▶ Supplied data:
========================================================================

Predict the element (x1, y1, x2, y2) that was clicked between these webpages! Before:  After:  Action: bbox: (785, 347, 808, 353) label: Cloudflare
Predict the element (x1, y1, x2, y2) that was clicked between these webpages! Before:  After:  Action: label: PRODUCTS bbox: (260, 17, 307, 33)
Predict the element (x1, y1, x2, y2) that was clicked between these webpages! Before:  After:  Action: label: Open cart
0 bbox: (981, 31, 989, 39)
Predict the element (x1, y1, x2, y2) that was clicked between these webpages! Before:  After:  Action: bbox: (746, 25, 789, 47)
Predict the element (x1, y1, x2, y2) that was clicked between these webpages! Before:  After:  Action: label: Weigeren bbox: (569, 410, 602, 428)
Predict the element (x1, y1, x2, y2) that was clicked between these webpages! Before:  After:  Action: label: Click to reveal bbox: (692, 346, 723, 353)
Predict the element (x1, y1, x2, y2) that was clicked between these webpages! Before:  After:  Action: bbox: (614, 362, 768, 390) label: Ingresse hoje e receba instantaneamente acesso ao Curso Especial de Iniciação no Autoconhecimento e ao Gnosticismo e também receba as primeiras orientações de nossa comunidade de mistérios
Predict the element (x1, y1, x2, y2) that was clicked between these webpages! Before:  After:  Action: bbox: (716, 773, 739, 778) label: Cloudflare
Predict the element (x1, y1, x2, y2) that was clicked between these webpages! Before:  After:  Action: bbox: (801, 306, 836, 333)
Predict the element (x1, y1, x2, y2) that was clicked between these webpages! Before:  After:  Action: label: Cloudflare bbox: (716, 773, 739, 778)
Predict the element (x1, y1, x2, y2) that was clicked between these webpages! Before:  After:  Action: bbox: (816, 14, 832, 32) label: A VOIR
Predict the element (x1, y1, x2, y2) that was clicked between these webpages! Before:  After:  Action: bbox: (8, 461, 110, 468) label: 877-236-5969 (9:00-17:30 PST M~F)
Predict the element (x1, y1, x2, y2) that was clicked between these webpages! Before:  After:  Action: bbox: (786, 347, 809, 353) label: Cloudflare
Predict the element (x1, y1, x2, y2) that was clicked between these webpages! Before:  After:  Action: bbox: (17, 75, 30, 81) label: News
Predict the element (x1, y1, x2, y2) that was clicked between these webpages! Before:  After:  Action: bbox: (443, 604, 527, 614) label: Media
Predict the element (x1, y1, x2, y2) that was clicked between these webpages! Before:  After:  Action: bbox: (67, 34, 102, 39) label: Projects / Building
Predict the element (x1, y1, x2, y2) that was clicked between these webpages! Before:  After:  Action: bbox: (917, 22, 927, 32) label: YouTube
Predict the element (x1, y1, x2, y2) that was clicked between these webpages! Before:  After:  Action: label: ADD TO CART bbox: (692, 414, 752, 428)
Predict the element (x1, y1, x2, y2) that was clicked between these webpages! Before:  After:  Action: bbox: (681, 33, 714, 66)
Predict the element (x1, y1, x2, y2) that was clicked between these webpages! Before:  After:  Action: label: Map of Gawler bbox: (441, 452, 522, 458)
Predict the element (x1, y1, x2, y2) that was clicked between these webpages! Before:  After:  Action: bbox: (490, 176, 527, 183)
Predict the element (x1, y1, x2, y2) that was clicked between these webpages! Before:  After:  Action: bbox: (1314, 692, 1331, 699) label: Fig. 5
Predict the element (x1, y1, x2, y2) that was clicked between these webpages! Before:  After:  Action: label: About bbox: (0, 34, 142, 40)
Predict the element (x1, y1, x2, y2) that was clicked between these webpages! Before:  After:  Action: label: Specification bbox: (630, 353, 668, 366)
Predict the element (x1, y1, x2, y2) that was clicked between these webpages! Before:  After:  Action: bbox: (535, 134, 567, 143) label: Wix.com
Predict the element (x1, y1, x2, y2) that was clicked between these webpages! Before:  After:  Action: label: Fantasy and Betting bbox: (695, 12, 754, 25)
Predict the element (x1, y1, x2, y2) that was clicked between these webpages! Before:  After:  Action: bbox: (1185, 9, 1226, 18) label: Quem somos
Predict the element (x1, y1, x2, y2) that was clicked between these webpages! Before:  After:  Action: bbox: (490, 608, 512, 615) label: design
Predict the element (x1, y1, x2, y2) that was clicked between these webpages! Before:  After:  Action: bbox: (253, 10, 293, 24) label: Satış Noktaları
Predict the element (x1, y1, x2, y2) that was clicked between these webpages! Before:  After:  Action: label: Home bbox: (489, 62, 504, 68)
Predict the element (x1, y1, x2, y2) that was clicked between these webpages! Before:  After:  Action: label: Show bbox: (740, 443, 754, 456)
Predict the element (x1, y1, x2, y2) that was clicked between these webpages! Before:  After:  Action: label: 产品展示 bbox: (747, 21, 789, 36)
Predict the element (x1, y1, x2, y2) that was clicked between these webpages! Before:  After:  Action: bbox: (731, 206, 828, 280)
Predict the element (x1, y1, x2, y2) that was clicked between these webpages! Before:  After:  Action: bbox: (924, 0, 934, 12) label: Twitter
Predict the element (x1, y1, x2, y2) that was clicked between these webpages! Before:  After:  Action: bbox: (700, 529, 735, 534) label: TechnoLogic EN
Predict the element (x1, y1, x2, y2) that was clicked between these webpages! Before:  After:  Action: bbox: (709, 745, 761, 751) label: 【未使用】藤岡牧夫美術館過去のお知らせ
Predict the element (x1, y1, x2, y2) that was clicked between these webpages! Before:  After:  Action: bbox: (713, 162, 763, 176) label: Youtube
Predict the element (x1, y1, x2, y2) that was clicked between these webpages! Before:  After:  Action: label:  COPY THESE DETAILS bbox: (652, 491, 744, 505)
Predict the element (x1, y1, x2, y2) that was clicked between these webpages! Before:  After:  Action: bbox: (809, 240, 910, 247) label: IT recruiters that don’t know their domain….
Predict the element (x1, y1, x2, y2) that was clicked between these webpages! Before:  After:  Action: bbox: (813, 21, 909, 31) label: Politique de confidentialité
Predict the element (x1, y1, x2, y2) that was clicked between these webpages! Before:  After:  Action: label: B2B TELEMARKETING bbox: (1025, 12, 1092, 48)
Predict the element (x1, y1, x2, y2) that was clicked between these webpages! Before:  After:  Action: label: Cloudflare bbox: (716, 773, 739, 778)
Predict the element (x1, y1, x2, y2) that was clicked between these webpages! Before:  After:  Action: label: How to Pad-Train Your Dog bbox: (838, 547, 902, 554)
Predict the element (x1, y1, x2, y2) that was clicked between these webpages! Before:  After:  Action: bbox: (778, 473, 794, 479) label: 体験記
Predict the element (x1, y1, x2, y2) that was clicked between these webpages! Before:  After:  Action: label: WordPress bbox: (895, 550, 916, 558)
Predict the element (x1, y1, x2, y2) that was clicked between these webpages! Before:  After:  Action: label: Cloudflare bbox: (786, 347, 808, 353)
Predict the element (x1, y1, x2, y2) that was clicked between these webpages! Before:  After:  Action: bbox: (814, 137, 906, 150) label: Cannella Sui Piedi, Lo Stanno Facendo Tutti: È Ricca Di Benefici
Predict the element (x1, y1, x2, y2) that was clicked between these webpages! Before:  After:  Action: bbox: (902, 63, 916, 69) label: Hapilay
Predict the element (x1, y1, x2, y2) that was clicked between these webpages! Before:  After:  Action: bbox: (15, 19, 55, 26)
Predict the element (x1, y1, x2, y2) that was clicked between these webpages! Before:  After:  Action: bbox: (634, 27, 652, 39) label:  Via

========================================================================

In all of the records above, replace "clicked" with "selected" and reproduce the lines with no other changes.

▶ Answer below:
Predict the element (x1, y1, x2, y2) that was selected between these webpages! Before:  After:  Action: bbox: (785, 347, 808, 353) label: Cloudflare
Predict the element (x1, y1, x2, y2) that was selected between these webpages! Before:  After:  Action: label: PRODUCTS bbox: (260, 17, 307, 33)
Predict the element (x1, y1, x2, y2) that was selected between these webpages! Before:  After:  Action: label: Open cart
0 bbox: (981, 31, 989, 39)
Predict the element (x1, y1, x2, y2) that was selected between these webpages! Before:  After:  Action: bbox: (746, 25, 789, 47)
Predict the element (x1, y1, x2, y2) that was selected between these webpages! Before:  After:  Action: label: Weigeren bbox: (569, 410, 602, 428)
Predict the element (x1, y1, x2, y2) that was selected between these webpages! Before:  After:  Action: label: Click to reveal bbox: (692, 346, 723, 353)
Predict the element (x1, y1, x2, y2) that was selected between these webpages! Before:  After:  Action: bbox: (614, 362, 768, 390) label: Ingresse hoje e receba instantaneamente acesso ao Curso Especial de Iniciação no Autoconhecimento e ao Gnosticismo e também receba as primeiras orientações de nossa comunidade de mistérios
Predict the element (x1, y1, x2, y2) that was selected between these webpages! Before:  After:  Action: bbox: (716, 773, 739, 778) label: Cloudflare
Predict the element (x1, y1, x2, y2) that was selected between these webpages! Before:  After:  Action: bbox: (801, 306, 836, 333)
Predict the element (x1, y1, x2, y2) that was selected between these webpages! Before:  After:  Action: label: Cloudflare bbox: (716, 773, 739, 778)
Predict the element (x1, y1, x2, y2) that was selected between these webpages! Before:  After:  Action: bbox: (816, 14, 832, 32) label: A VOIR
Predict the element (x1, y1, x2, y2) that was selected between these webpages! Before:  After:  Action: bbox: (8, 461, 110, 468) label: 877-236-5969 (9:00-17:30 PST M~F)
Predict the element (x1, y1, x2, y2) that was selected between these webpages! Before:  After:  Action: bbox: (786, 347, 809, 353) label: Cloudflare
Predict the element (x1, y1, x2, y2) that was selected between these webpages! Before:  After:  Action: bbox: (17, 75, 30, 81) label: News
Predict the element (x1, y1, x2, y2) that was selected between these webpages! Before:  After:  Action: bbox: (443, 604, 527, 614) label: Media
Predict the element (x1, y1, x2, y2) that was selected between these webpages! Before:  After:  Action: bbox: (67, 34, 102, 39) label: Projects / Building
Predict the element (x1, y1, x2, y2) that was selected between these webpages! Before:  After:  Action: bbox: (917, 22, 927, 32) label: YouTube
Predict the element (x1, y1, x2, y2) that was selected between these webpages! Before:  After:  Action: label: ADD TO CART bbox: (692, 414, 752, 428)
Predict the element (x1, y1, x2, y2) that was selected between these webpages! Before:  After:  Action: bbox: (681, 33, 714, 66)
Predict the element (x1, y1, x2, y2) that was selected between these webpages! Before:  After:  Action: label: Map of Gawler bbox: (441, 452, 522, 458)
Predict the element (x1, y1, x2, y2) that was selected between these webpages! Before:  After:  Action: bbox: (490, 176, 527, 183)
Predict the element (x1, y1, x2, y2) that was selected between these webpages! Before:  After:  Action: bbox: (1314, 692, 1331, 699) label: Fig. 5
Predict the element (x1, y1, x2, y2) that was selected between these webpages! Before:  After:  Action: label: About bbox: (0, 34, 142, 40)
Predict the element (x1, y1, x2, y2) that was selected between these webpages! Before:  After:  Action: label: Specification bbox: (630, 353, 668, 366)
Predict the element (x1, y1, x2, y2) that was selected between these webpages! Before:  After:  Action: bbox: (535, 134, 567, 143) label: Wix.com
Predict the element (x1, y1, x2, y2) that was selected between these webpages! Before:  After:  Action: label: Fantasy and Betting bbox: (695, 12, 754, 25)
Predict the element (x1, y1, x2, y2) that was selected between these webpages! Before:  After:  Action: bbox: (1185, 9, 1226, 18) label: Quem somos
Predict the element (x1, y1, x2, y2) that was selected between these webpages! Before:  After:  Action: bbox: (490, 608, 512, 615) label: design
Predict the element (x1, y1, x2, y2) that was selected between these webpages! Before:  After:  Action: bbox: (253, 10, 293, 24) label: Satış Noktaları
Predict the element (x1, y1, x2, y2) that was selected between these webpages! Before:  After:  Action: label: Home bbox: (489, 62, 504, 68)
Predict the element (x1, y1, x2, y2) that was selected between these webpages! Before:  After:  Action: label: Show bbox: (740, 443, 754, 456)
Predict the element (x1, y1, x2, y2) that was selected between these webpages! Before:  After:  Action: label: 产品展示 bbox: (747, 21, 789, 36)
Predict the element (x1, y1, x2, y2) that was selected between these webpages! Before:  After:  Action: bbox: (731, 206, 828, 280)
Predict the element (x1, y1, x2, y2) that was selected between these webpages! Before:  After:  Action: bbox: (924, 0, 934, 12) label: Twitter
Predict the element (x1, y1, x2, y2) that was selected between these webpages! Before:  After:  Action: bbox: (700, 529, 735, 534) label: TechnoLogic EN
Predict the element (x1, y1, x2, y2) that was selected between these webpages! Before:  After:  Action: bbox: (709, 745, 761, 751) label: 【未使用】藤岡牧夫美術館過去のお知らせ
Predict the element (x1, y1, x2, y2) that was selected between these webpages! Before:  After:  Action: bbox: (713, 162, 763, 176) label: Youtube
Predict the element (x1, y1, x2, y2) that was selected between these webpages! Before:  After:  Action: label:  COPY THESE DETAILS bbox: (652, 491, 744, 505)
Predict the element (x1, y1, x2, y2) that was selected between these webpages! Before:  After:  Action: bbox: (809, 240, 910, 247) label: IT recruiters that don’t know their domain….
Predict the element (x1, y1, x2, y2) that was selected between these webpages! Before:  After:  Action: bbox: (813, 21, 909, 31) label: Politique de confidentialité
Predict the element (x1, y1, x2, y2) that was selected between these webpages! Before:  After:  Action: label: B2B TELEMARKETING bbox: (1025, 12, 1092, 48)
Predict the element (x1, y1, x2, y2) that was selected between these webpages! Before:  After:  Action: label: Cloudflare bbox: (716, 773, 739, 778)
Predict the element (x1, y1, x2, y2) that was selected between these webpages! Before:  After:  Action: label: How to Pad-Train Your Dog bbox: (838, 547, 902, 554)
Predict the element (x1, y1, x2, y2) that was selected between these webpages! Before:  After:  Action: bbox: (778, 473, 794, 479) label: 体験記
Predict the element (x1, y1, x2, y2) that was selected between these webpages! Before:  After:  Action: label: WordPress bbox: (895, 550, 916, 558)
Predict the element (x1, y1, x2, y2) that was selected between these webpages! Before:  After:  Action: label: Cloudflare bbox: (786, 347, 808, 353)
Predict the element (x1, y1, x2, y2) that was selected between these webpages! Before:  After:  Action: bbox: (814, 137, 906, 150) label: Cannella Sui Piedi, Lo Stanno Facendo Tutti: È Ricca Di Benefici
Predict the element (x1, y1, x2, y2) that was selected between these webpages! Before:  After:  Action: bbox: (902, 63, 916, 69) label: Hapilay
Predict the element (x1, y1, x2, y2) that was selected between these webpages! Before:  After:  Action: bbox: (15, 19, 55, 26)
Predict the element (x1, y1, x2, y2) that was selected between these webpages! Before:  After:  Action: bbox: (634, 27, 652, 39) label:  Via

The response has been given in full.